Heart Health
Timely CPR doubles odds of surviving cardiac arrest
Training the public how to do CPR saves the lives of people struck by cardiac arrest outside of a hospital, according to a study in The New England Journal of Medicine. The survival boost was markedly higher for men who experienced cardiac arrest outside the home.
In the United States, 420,000 people per year experience cardiac arrest outside of hospitals. It seems like a no-brainer that cardiopulmonary resuscitation (CPR) saves lives, but hard evidence has been lacking on exactly how many lives are saved. To help clarify the issue, researchers in Sweden analyzed more than 30,000 out-of-hospital cardiac arrests that occurred from 1990 to 2011. It's a good country to test CPR's power, since a third of the Swedish population knows how to do it.

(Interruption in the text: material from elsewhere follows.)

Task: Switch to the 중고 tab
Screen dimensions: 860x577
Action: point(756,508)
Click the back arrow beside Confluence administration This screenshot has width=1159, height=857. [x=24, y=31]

In people who received bystander CPR before emergency workers arrived, the 30-day survival rate was 10.5%, compared with only 4% in people who did not get bystander CPR. Even after adjustments for factors that influence survival after a cardiac arrest, starting CPR on a person before medical help arrived more than doubled the odds of that person surviving.
CPR keeps blood flowing to the brain until the heart can be restarted. Research suggests that the sooner that someone starts CPR after a person collapses, the more likely the victim is to survive. If you want to learn CPR, call your local Red Cross or American Heart Association office or go to the Red Cross training website at www.redcross.org/take-a-class.